### Required work:
Look through the listing below, and wherever a line has the string "description", copy it.

### Records for this task:
───

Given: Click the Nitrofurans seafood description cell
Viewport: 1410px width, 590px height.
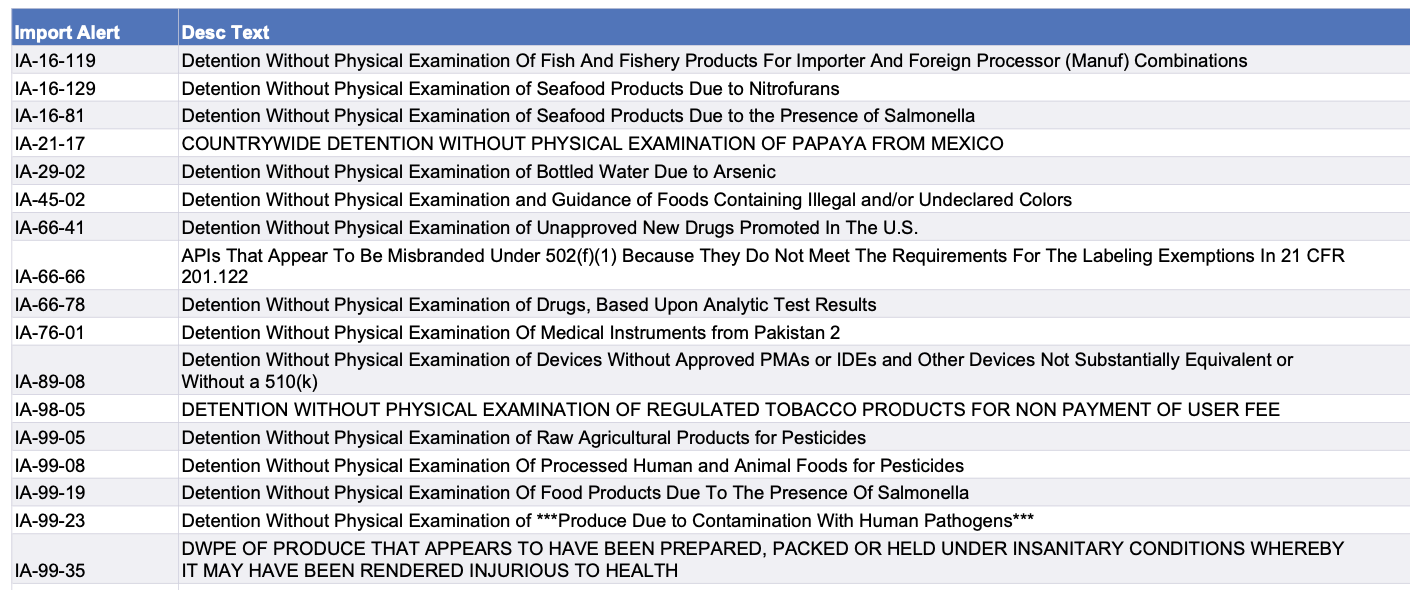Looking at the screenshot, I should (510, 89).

───

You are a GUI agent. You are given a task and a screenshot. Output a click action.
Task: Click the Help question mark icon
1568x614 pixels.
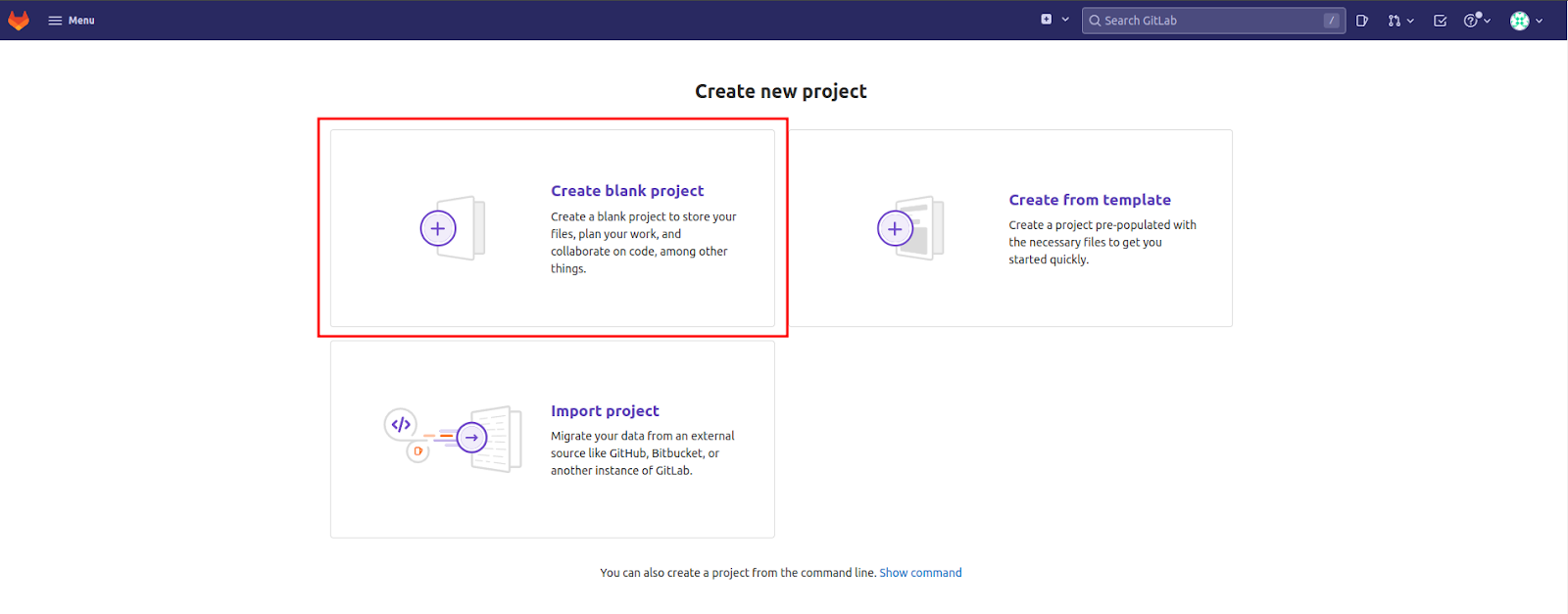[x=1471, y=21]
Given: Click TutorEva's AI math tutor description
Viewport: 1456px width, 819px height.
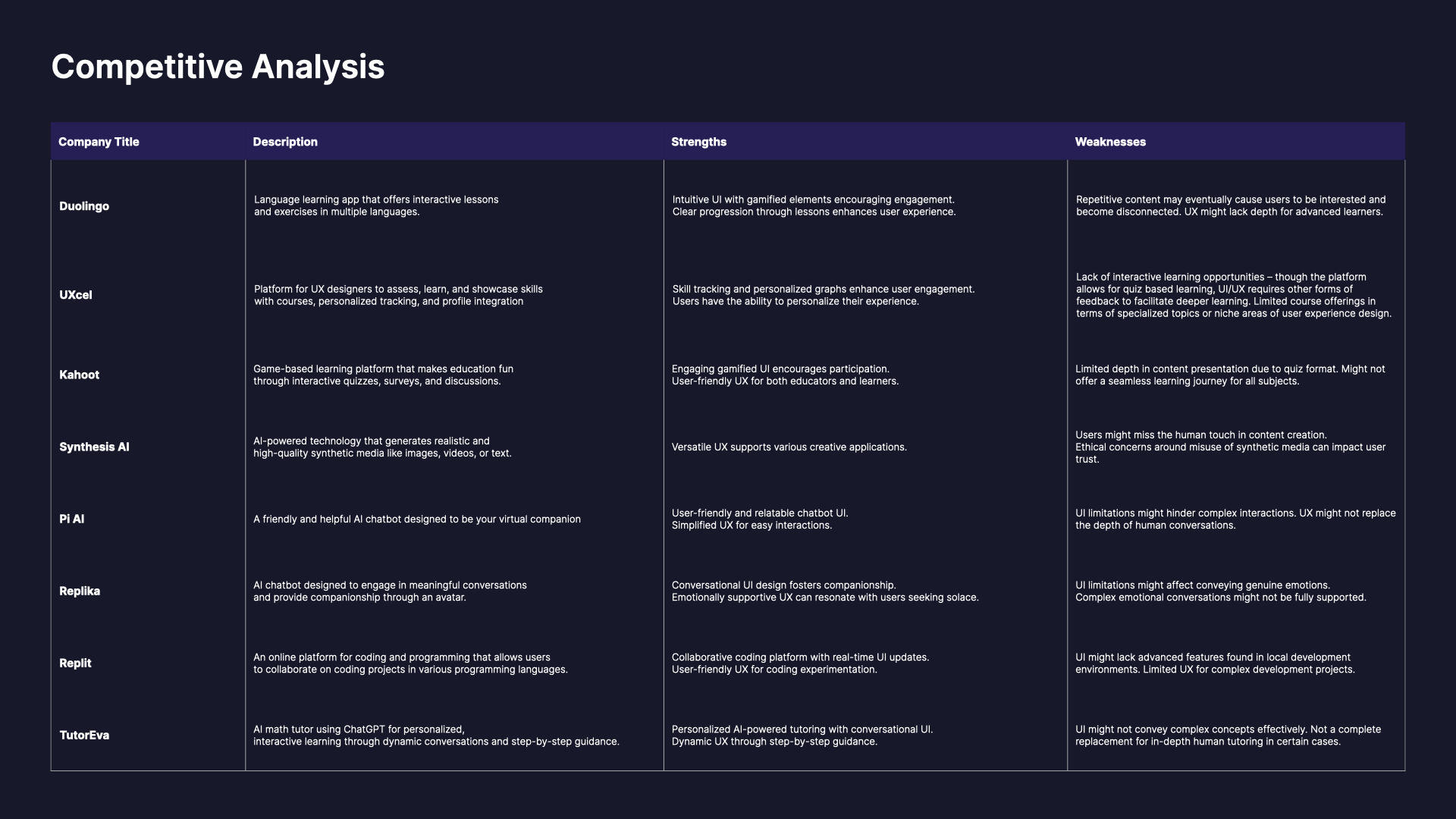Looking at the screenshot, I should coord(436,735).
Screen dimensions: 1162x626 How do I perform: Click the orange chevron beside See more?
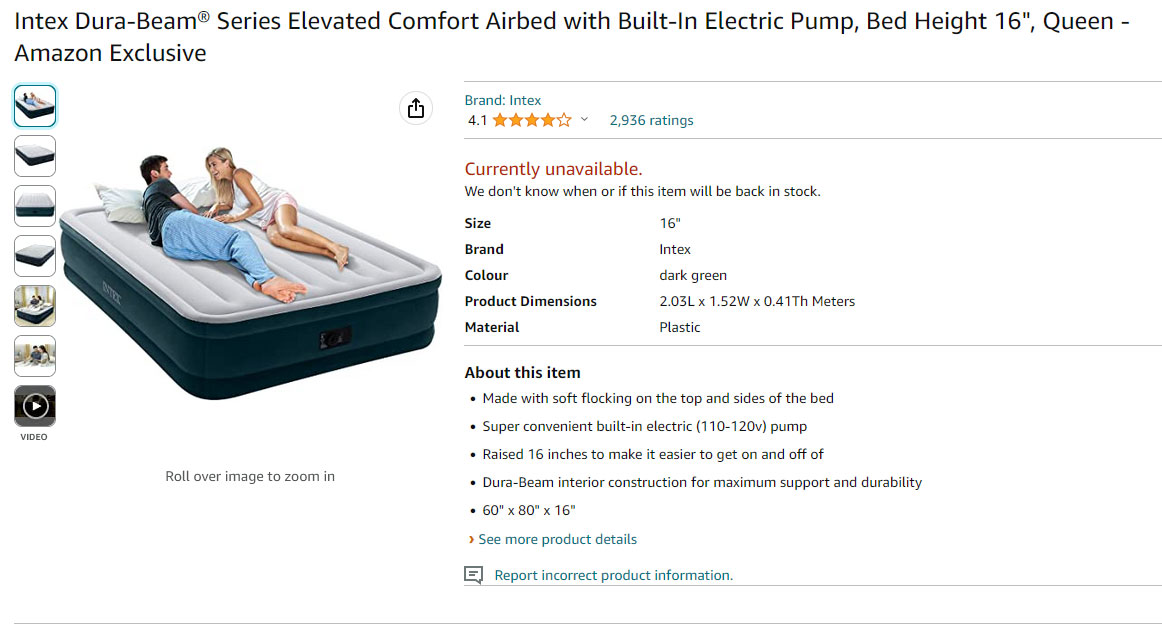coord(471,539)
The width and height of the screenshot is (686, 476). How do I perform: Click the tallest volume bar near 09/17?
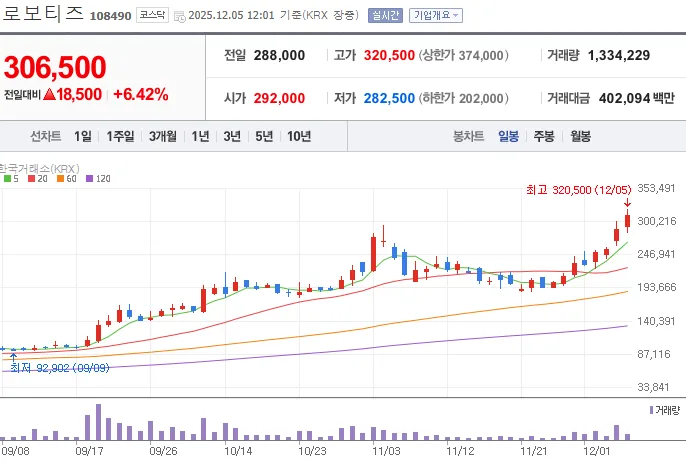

───

### Solution to this task:
Given: Click the Nitrofurans seafood description cell
Given: Click TutorEva's AI math tutor description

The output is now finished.